Text section:

»»

More on Redundant Materialized Views
Posted by David Aldridge on 2006-08-14
I wrote before on the subject of why you might find it beneficial to create materialized views that are apparantly completely redundant, and here are some more notes (and a syntatical curiosity, I think) on the subject. What I didn’t demonstrate in my previous writing was the way that the optimizer can use a summary table to quickly andefficiently execute queries with a “having” clause, nor how the DBMS_Advanced_Rewrite package can be even more efficient.
I present below a series of scripts to demonstrate the following:
- Use of a materialized view to allow a GROUP BY clause to be eliminated and a HAVING clause to be rewritten to a WHERE clause.
- Consequent use an index on a materialized view to optimize the original HAVING clause.
- Use of a HAVING clause in the materialized view to reduce the size of the result set for groups of particular interest.
- Use of partitioning in the materialized view to further optimize the original HAVING clause.
- Use of the DBMS_Advanced_Rewrite package to remove the need for materializing a result set, and allow the original GROUP BY/HAVING query to be rewritten against the original data set.
We start the demonstration by creating a sales table that has a primary key declared on the columns of (product_cd, location_cd, date_of_sale).
SQL*Plus: Release 10.2.0.2.0 - Production on Mon Aug 14 14:50:27 2006 Copyright (c) 1982, 2005, Oracle. All Rights Reserved. Enter password: Connected to: Oracle Database 10g Enterprise Edition Release 10.2.0.2.0 - Production With the Partitioning, OLAP and Data Mining options SQL> drop table sales 2 / Table dropped. SQL> SQL> create table sales 2 ( 3 product_cd not null, 4 location_cd not null, 5 date_of_sale not null, 6 sales_amt not null 7 ) 8 pctfree 0 compress nologging 9 as 10 select mod(rownum,101), 11 mod(rownum,5), 12 date '2005-01-01' + mod(rownum-1,701), 13 dbms_random.value(1,1000) 14 from dual 15 connect by level <= 101*5*701 16 / Table created. SQL> SQL> alter table sales 2 add constraint pk_sales 3 primary key(product_cd,location_cd,date_of_sale) 4 / Table altered. SQL> SQL> exec dbms_stats.gather_table_stats(user,'sales') PL/SQL procedure successfully completed.
We execute a query to find very high sales by product, location and day.

««

Problem A: Copy out the part of the materialized views post starting at "SQL*Plus: Release 10.2.0.2.0" and ending at "procedure successfully completed.".
Problem B: Extend the post on redundant materialized views, picking up after its last sentence.
The items have no connection to the post on redundant materialized views.

Data section:
»»

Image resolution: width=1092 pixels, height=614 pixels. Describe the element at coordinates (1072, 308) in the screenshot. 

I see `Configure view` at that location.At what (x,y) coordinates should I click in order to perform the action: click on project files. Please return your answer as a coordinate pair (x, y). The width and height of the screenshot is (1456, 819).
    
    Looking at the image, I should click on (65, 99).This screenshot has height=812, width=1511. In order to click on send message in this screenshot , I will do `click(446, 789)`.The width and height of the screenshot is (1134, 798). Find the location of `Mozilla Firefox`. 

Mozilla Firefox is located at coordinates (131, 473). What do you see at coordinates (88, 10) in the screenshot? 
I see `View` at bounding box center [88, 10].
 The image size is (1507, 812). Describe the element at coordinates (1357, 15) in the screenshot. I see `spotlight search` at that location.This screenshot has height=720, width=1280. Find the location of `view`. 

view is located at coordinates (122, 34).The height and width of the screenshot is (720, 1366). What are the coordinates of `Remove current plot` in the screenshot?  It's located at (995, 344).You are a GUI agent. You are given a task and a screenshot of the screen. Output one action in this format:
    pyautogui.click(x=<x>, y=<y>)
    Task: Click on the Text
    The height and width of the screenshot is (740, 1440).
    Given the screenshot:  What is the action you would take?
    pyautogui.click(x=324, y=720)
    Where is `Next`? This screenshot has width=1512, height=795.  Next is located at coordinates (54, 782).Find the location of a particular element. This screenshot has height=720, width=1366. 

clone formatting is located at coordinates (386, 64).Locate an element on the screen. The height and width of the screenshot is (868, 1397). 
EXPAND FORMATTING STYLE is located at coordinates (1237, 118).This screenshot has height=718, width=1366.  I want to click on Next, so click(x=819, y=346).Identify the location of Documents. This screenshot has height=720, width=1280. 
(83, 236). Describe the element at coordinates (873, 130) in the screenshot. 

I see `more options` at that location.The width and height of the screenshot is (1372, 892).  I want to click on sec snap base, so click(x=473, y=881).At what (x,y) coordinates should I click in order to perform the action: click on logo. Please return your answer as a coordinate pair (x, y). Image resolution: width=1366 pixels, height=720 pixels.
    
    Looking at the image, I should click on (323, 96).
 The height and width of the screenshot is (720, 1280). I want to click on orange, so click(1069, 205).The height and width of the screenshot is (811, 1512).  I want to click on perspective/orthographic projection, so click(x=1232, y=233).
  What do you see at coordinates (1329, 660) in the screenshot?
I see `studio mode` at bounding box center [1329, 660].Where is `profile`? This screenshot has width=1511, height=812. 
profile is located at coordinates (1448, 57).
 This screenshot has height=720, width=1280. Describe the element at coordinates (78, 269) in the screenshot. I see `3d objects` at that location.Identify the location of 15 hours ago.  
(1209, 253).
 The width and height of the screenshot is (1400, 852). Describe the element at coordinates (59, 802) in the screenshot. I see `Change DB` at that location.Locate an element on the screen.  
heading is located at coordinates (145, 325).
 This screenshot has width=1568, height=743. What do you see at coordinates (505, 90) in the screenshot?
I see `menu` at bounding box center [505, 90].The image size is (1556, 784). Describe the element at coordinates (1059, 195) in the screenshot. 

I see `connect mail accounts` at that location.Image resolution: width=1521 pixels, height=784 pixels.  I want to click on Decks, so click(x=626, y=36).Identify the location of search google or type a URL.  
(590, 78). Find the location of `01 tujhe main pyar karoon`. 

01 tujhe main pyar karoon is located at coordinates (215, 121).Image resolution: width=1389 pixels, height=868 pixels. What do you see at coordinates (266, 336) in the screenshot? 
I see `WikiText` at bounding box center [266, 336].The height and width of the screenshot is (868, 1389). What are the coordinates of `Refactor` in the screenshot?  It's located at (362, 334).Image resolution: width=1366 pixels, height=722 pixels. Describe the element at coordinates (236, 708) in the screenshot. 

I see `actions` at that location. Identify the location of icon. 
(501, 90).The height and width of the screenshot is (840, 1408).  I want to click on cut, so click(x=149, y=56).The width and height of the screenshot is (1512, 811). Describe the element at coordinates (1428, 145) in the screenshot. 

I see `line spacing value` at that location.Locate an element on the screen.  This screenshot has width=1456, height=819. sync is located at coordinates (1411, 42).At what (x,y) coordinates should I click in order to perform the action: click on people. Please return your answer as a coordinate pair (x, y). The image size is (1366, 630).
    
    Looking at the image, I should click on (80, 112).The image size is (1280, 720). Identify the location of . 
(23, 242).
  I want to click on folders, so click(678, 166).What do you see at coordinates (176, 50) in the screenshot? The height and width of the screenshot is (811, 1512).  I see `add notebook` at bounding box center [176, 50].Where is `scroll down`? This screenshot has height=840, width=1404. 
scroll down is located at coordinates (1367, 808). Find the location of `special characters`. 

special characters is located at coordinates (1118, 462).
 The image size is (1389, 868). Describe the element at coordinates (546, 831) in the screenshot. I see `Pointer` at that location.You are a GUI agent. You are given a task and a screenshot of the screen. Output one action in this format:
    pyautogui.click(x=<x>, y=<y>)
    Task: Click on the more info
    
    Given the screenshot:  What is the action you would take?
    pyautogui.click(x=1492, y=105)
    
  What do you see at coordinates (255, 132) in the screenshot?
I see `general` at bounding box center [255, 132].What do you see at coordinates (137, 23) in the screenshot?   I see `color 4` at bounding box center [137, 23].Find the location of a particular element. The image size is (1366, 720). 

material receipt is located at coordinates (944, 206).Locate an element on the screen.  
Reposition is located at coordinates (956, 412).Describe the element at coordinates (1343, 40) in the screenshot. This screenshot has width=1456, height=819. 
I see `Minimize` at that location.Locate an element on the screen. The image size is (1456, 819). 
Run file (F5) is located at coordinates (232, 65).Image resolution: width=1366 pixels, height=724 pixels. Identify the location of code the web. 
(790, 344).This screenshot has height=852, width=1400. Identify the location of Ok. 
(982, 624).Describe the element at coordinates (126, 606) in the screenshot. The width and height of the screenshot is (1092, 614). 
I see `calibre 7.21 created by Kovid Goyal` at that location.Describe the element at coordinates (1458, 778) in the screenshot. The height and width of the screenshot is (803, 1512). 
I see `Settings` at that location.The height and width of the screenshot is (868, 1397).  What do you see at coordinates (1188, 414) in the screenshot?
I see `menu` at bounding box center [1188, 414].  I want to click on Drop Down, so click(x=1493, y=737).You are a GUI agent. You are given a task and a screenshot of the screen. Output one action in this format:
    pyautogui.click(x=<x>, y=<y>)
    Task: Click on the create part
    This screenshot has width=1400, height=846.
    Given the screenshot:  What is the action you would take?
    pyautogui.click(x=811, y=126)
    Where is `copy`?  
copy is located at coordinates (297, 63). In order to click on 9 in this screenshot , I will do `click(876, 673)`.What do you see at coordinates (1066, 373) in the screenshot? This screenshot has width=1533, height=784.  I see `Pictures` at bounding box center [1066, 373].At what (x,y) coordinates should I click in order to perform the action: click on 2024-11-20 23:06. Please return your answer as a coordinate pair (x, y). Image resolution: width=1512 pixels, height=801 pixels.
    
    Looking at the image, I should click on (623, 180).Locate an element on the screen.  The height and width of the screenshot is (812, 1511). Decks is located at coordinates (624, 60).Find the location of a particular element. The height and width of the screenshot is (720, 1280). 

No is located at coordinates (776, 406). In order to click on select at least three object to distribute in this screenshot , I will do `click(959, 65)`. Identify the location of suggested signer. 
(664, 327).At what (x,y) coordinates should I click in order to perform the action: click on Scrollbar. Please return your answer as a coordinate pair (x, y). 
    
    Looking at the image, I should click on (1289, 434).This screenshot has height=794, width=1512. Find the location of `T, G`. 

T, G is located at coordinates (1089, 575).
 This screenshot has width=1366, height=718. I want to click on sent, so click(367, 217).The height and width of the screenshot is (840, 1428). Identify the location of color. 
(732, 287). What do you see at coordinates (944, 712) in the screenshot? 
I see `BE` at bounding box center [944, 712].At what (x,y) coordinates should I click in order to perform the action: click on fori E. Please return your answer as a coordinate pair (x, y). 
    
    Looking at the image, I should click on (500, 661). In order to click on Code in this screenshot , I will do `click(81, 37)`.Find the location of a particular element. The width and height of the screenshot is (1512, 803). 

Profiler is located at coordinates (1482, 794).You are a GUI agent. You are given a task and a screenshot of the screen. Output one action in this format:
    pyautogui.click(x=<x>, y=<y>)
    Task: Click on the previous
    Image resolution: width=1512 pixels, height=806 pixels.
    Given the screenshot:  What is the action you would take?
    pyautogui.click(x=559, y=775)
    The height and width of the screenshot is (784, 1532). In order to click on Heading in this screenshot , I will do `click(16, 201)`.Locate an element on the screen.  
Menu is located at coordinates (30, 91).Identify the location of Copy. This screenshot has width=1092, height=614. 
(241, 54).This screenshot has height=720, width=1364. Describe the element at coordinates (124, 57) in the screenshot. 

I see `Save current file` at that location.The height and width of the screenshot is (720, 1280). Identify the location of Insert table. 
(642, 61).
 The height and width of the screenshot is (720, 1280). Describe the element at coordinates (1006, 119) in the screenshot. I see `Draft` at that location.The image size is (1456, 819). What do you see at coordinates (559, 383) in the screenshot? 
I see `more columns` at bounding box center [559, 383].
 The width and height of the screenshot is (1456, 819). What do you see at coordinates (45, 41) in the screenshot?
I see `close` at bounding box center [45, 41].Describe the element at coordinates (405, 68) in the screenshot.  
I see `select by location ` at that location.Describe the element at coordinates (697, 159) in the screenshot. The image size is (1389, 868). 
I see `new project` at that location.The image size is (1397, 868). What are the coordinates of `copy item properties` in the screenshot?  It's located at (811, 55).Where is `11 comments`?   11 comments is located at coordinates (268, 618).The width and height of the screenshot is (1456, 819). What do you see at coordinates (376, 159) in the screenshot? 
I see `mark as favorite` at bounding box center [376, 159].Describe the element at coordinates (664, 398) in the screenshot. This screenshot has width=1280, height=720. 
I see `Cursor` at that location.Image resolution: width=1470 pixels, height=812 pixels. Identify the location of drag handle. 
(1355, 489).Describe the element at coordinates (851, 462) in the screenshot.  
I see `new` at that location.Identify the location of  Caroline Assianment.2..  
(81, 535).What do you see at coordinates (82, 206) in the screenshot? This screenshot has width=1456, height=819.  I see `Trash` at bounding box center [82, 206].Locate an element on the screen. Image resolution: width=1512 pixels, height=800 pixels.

««

Answer space A:
SQL*Plus: Release 10.2.0.2.0 - Production on Mon Aug 14 14:50:27 2006 Copyright (c) 1982, 2005, Oracle. All Rights Reserved. Enter password: Connected to: Oracle Database 10g Enterprise Edition Release 10.2.0.2.0 - Production With the Partitioning, OLAP and Data Mining options SQL> drop table sales 2 / Table dropped. SQL> SQL> create table sales 2 ( 3 product_cd not null, 4 location_cd not null, 5 date_of_sale not null, 6 sales_amt not null 7 ) 8 pctfree 0 compress nologging 9 as 10 select mod(rownum,101), 11 mod(rownum,5), 12 date '2005-01-01' + mod(rownum-1,701), 13 dbms_random.value(1,1000) 14 from dual 15 connect by level <= 101*5*701 16 / Table created. SQL> SQL> alter table sales 2 add constraint pk_sales 3 primary key(product_cd,location_cd,date_of_sale) 4 / Table altered. SQL> SQL> exec dbms_stats.gather_table_stats(user,'sales') PL/SQL procedure successfully completed.

Answer space B:
SQL> select product_cd,
2 location_cd,
3 date_of_sale,
4 sum(sales_amt) sum_sales_amt
5 from sales
6 group by product_cd,
7 location_cd,
8 date_of_sale
9 having sum(sales_amt) > 999.9
10 /
Execution Plan
----------------------------------------------------------
Plan hash value: 2867331465
-------------------------------------------------------------------------------------
| Id | Operation | Name | Rows | Bytes |TempSpc| Cost (%CPU)| Time |
-------------------------------------------------------------------------------------
| 0 | SELECT STATEMENT | | 88005 | 3007K| | 2085 (4)| 00:00:26 |
|* 1 | FILTER | | | | | | |
| 2 | HASH GROUP BY | | 88005 | 3007K| 20M| 2085 (4)| 00:00:26 |
| 3 | TABLE ACCESS FULL| SALES | 351K| 11M| | 363 (4)| 00:00:05 |
-------------------------------------------------------------------------------------
Predicate Information (identified by operation id):
---------------------------------------------------
1 - filter(SUM("SALES_AMT")>999.9)
(Note: I edited the plan to remove dumb “more than 80 column” formatting issues)
So the execution plan requires a full table access, a hash group by (this being 10gR2, otherwise you’d expect a SORT (GROUP BY) there), and finally a filter. A total cost of 2,086 (your result may vary).
Let us assume that this is a very commonly executed query. How can we optimize it?
We create a materialized view that contains identical data to the sales table, but of course has the additional metadata associated with the MV’s defining select statement. Implicit to this metadata is the information that the data set is unique on the key columns of product_cd, location_cd and date_of_sale — information that the optimizer had access to through the definition of the primary key on the sales table but which it did not act on.
SQL> drop materialized view sales_mv
2 /
drop materialized view sales_mv
*
ERROR at line 1:
ORA-12003: materialized view "DAVE"."SALES_MV" does not exist
SQL>
SQL> create materialized view sales_mv
2 build immediate
3 enable query rewrite
4 as
5 select product_cd,
6 location_cd,
7 date_of_sale,
8 sum(sales_amt) s_sales_amt
9 from sales
10 group by product_cd,
11 location_cd,
12 date_of_sale
13 /
Materialized view created.
SQL> create index sales_mv_sales_amt
2 on sales_mv (s_sales_amt)
3 /
Index created.
SQL>
SQL> begin
2 dbms_stats.gather_table_stats(
3 user,
4 'sales_mv',
5 method_opt => 'for all indexed columns size 254');
6 end;
7 /
PL/SQL procedure successfully completed.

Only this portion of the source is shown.